Beyond the middle-income trap: The role of institutions in China’s growth
What would it take for China to get back on its growth trajectory?
AFTER decades of economic expansion, is China losing steam? Discussions around the causes and nature of the economic slowdown in China centre around issues such as the real estate crisis, debt overhang or deflationary spirals. Many of these narratives – such as Adam Posen’s recent article in Foreign Affairs on “The End of China’s Economic Miracle” – highlight the confluence of many factors that contribute to the slowdown. Our research has focused on one of these factors that is structural to the Chinese economy, which we believe is one of the main impediments to growth: the quality of institutions.
We first raised the question of how long China’s economy would continue to grow in a Harvard Business Review article back in 2009. To this question, our answer was, “Not much longer, we suspect, unless the country engages in deep structural reforms that improve its institutions”.

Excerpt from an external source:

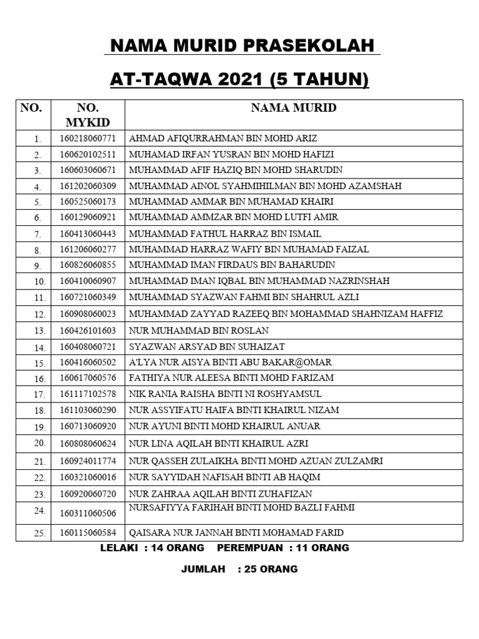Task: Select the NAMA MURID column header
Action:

Unveiling patterns of growth
Without strong institutions, a country cannot grow past the middle-income level of development to become rich. In 2009, we illustrated the relationship between the quality of institutions and income per capita with a simple scatterplot. As a measure of institutional quality (on the vertical axis), we used the average of six governance indicators produced by the World Bank. These include: rule of law, voice and accountability, quality of regulation, political stability, control of corruption and government effectiveness. On the horizontal axis, we plotted income per capita adjusted for purchasing power parity.